6. Ensure Your Vacation Days Are Real Vacation Days

Not every vacation day means you are jumping on a plane and flying to an exotic location to lay on a beach or hike through a rain forest—and this is even more the case during the COVID-19 pandemic. Sometimes vacation days simply mean hanging out with your spouse, kids, or friends in and around your home. However, for those working from home, work is only a few feet away in your dedicated workspace. It is critically important to detach when on vacation at home and not give in to temptation to check emails, Slack or Team messages, or voice mail.

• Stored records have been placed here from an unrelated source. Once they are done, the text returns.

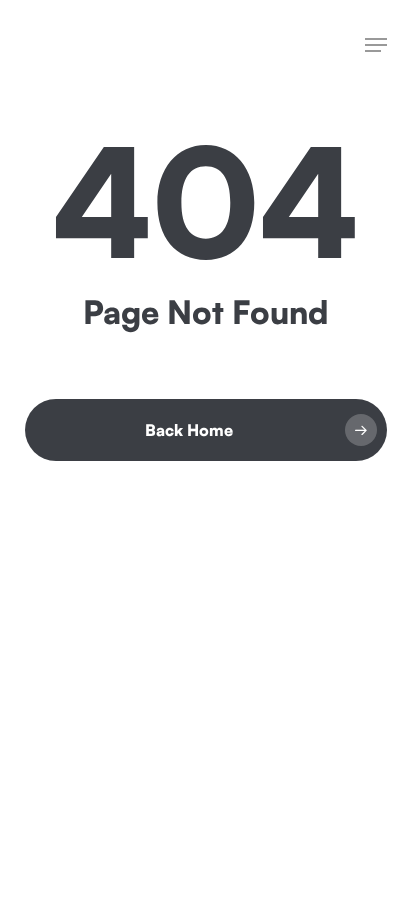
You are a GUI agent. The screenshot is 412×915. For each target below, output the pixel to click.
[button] (376, 45)
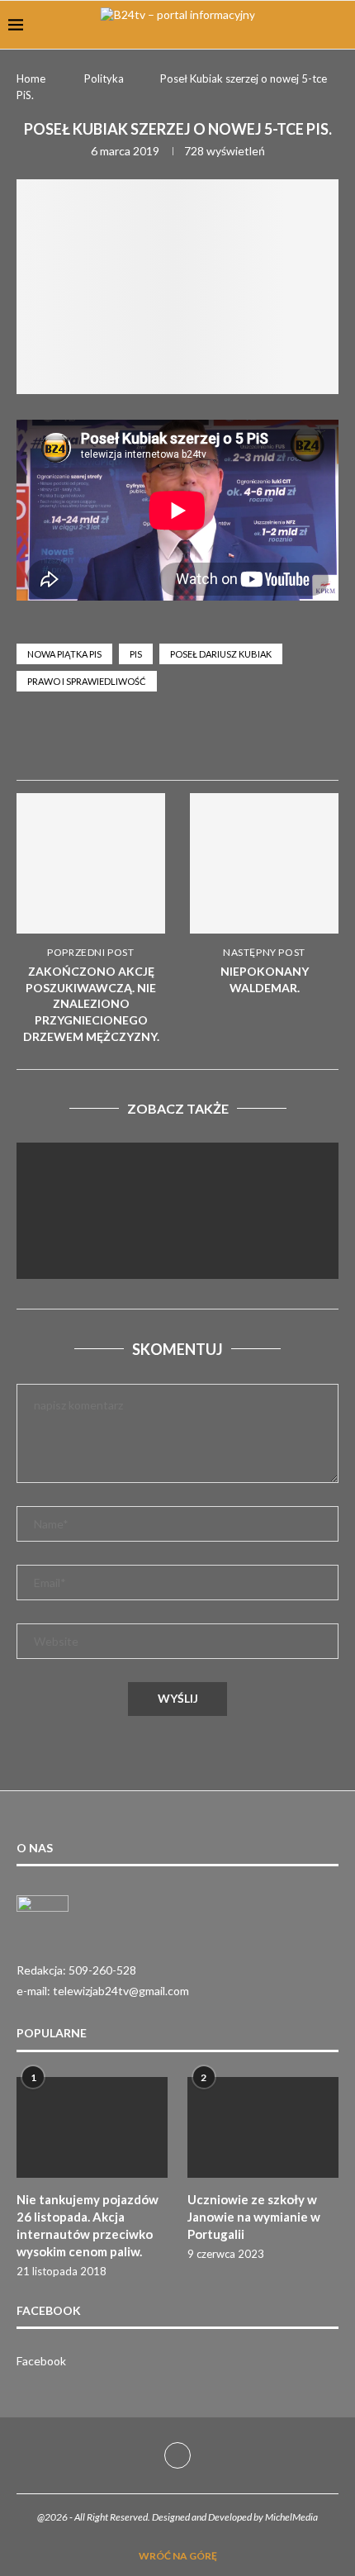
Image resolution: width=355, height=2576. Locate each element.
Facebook (41, 2361)
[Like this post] (153, 742)
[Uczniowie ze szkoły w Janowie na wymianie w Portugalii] (262, 2127)
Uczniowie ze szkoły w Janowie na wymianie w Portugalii (253, 2216)
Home (31, 78)
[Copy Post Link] (312, 741)
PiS (136, 654)
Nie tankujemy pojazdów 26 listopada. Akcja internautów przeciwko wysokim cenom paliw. (88, 2225)
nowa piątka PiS (64, 654)
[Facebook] (177, 2455)
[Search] (338, 25)
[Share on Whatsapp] (232, 741)
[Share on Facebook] (193, 741)
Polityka (104, 78)
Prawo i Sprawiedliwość (86, 681)
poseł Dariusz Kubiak (221, 654)
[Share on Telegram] (272, 741)
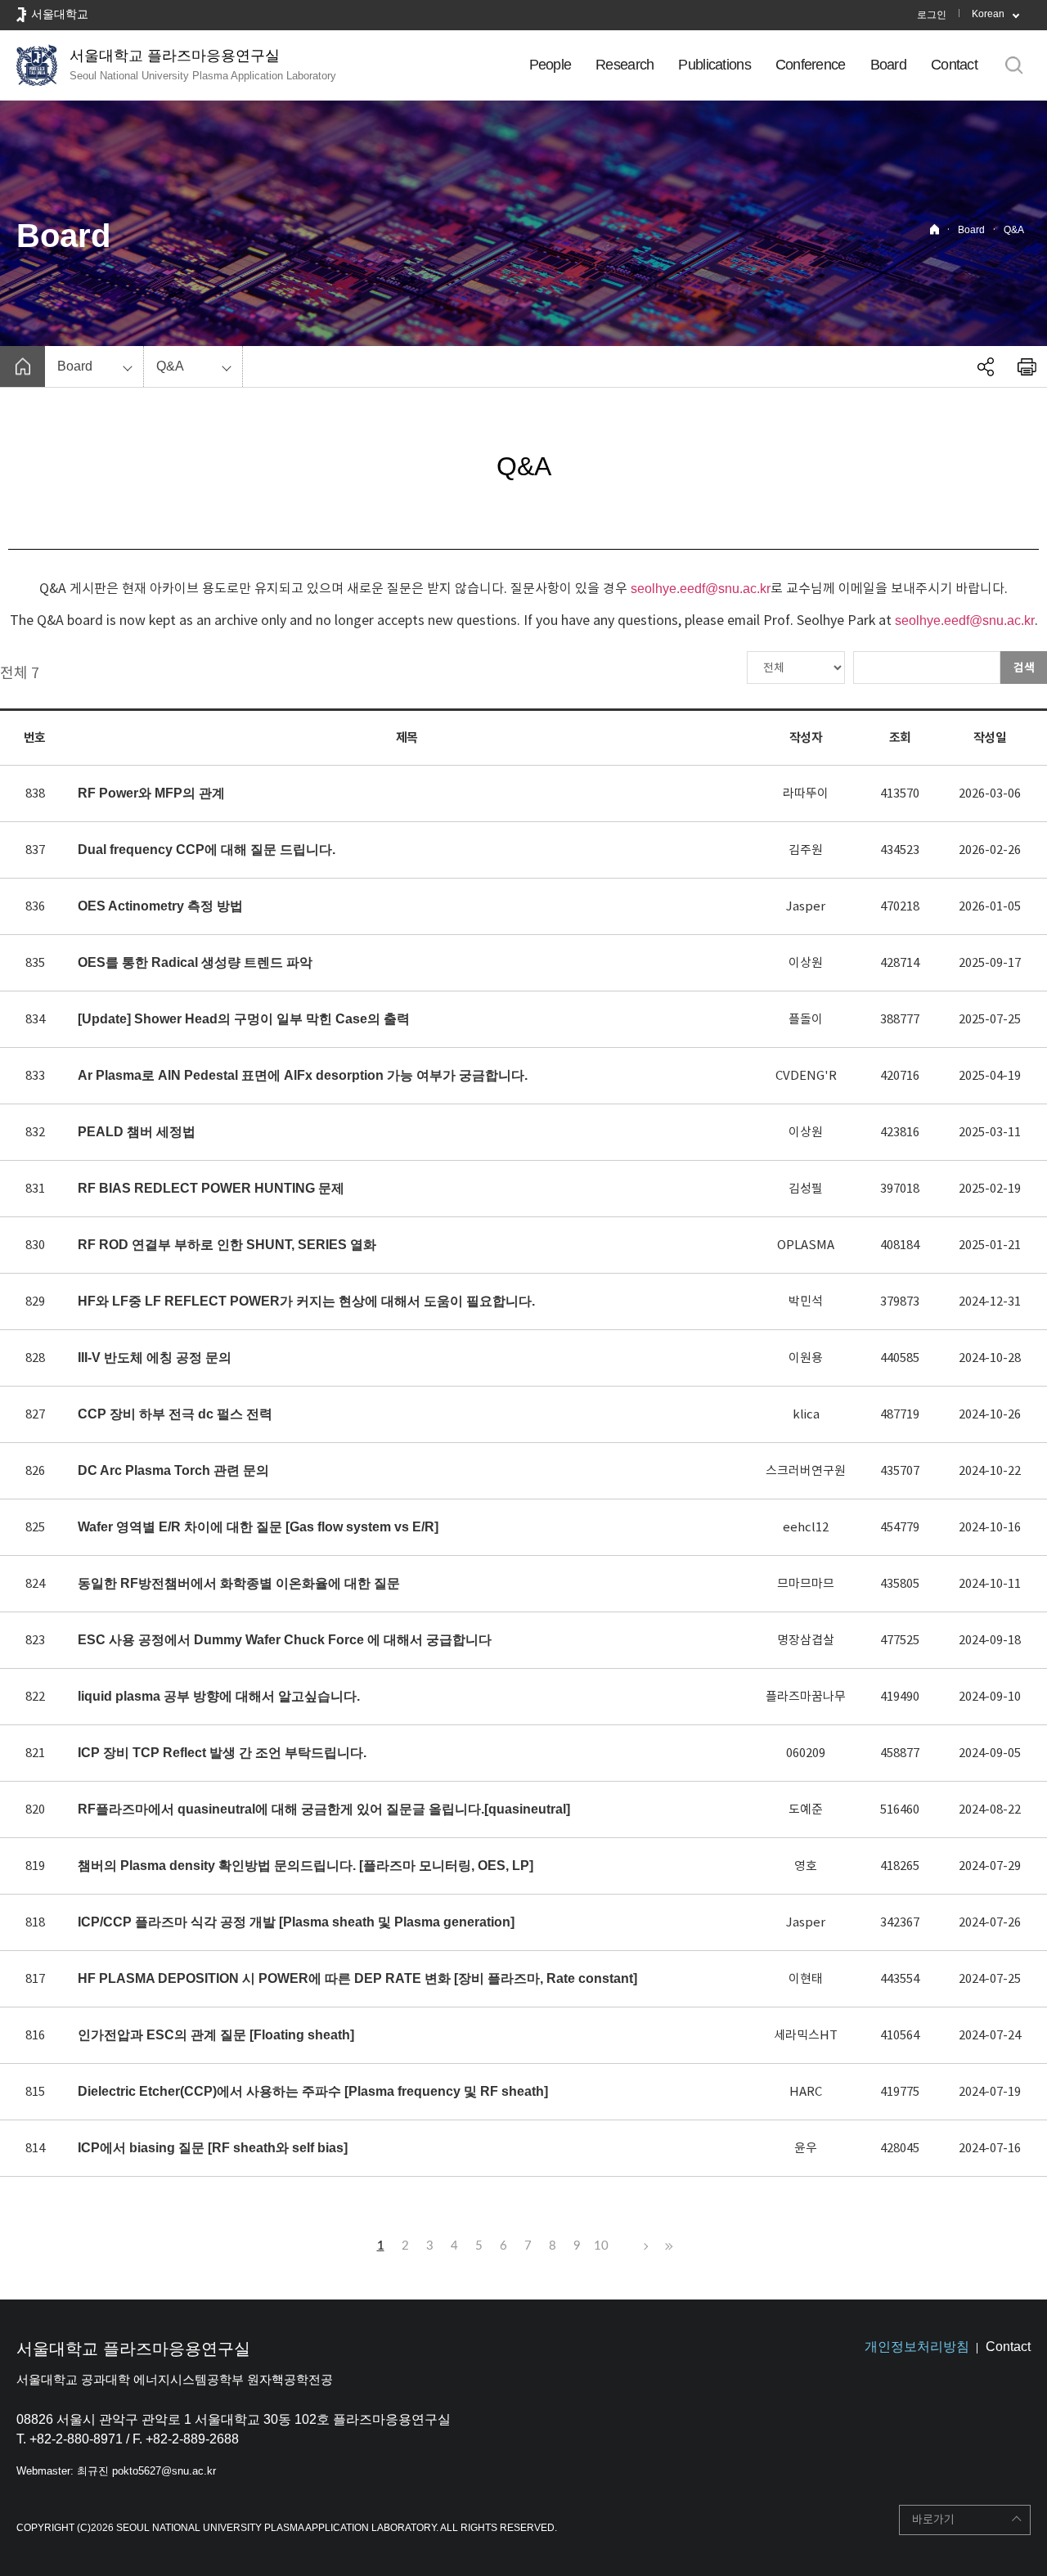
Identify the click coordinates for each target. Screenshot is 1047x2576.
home (22, 366)
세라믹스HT (806, 2035)
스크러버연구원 (806, 1470)
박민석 (806, 1301)
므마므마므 (805, 1583)
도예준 (806, 1809)
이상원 (806, 962)
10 (601, 2246)
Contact (954, 64)
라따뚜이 (806, 793)
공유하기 (985, 366)
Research (624, 64)
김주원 (806, 849)
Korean (988, 14)
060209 (805, 1752)
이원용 (806, 1357)
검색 (1024, 667)
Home (934, 229)
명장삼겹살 (805, 1640)
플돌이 (806, 1019)
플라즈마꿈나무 (806, 1696)
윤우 (805, 2148)
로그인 (931, 14)
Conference (810, 64)
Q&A (1014, 230)
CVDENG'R (806, 1075)
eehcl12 (806, 1527)
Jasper (805, 906)
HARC (805, 2091)
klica (806, 1414)
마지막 (666, 2246)
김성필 (806, 1188)
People (550, 64)
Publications (714, 64)
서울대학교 (59, 13)
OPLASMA (805, 1244)
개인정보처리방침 (917, 2346)
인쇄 (1026, 366)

7. Build in Breaks During the Day

Studies reveal that professionals who take breaks during the workday perform better. These can take different forms—from a short walk with your spouse or housemate, a quick run to the local coffee shop to pick up your favorite latte, or a few minutes playing with your pet. Ellen Hendrikson provides some useful advice for taking breaks in a recent blog in Psychology Today. Her recommendations include: a) any break is better than no break, b) make sure breaks feel different than your work, c) take breaks that don’t get you off the rails, d) tap microbreaks to recharge (40 seconds), and e) waiting until the midafternoon slump to take a break is too late (breaks at 10 or 11 AM produce better results). 

8. Wear Business Attire

Slumping around the house in your pajamas during the day or wearing ratty tee-shirts that you would never wear in public simply easiest the approach you want to take when working from home. The adage, “what you wear reflects how you work” is apropos—having a correlation with your productivity and mental state. Specifically, research shows that getting dressed helps you feel more productive and signals to yourself and your household that you are in a work mode.

9. Wear a Headset

Keeping our background noise goes a long way in promoting work productivity. With other members in your household working at home as well, conducting personal matters, attending school through e-learning, among many other activities, there is likely to be ongoing noise that might be a distraction. This is especially the case for those who don’t have the space for a dedicated office. In these instances, a pair of noise cancelling headsets can go a long way.

10. Separate Your Personal and Business Mail

Having your personal and business mail going to the same address can be fraught with numerous challenges. For those running a business from their home, listing your home address as your business address is not a good idea. There are a number of reasons—from the loss of LLC and corporation benefits to the loss of personal privacy. Getting a Virtual Office address through services such as Davinci Virtual Offices is a great solution. You get a professional address that demands respect and services such as mail receipt and forwarding, a lobby directory listing, an entity formation service, and more.

Getting Full Benefits When Working from Home

One of the positive outcomes from the COVID-19 pandemic is a realization by the vast majority of businesses that their employees remain just as productive, if not more so, when working from home. Long-held beliefs that employees will work fewer hours and shirk their responsibilities when working from home have been proven false. Yet, working from home does present challenges—for individual professionals and businesses—that require attention. One of them is the need to set work-from-home boundaries. For those seeking direction, the 10 above recommendations are a great place to start.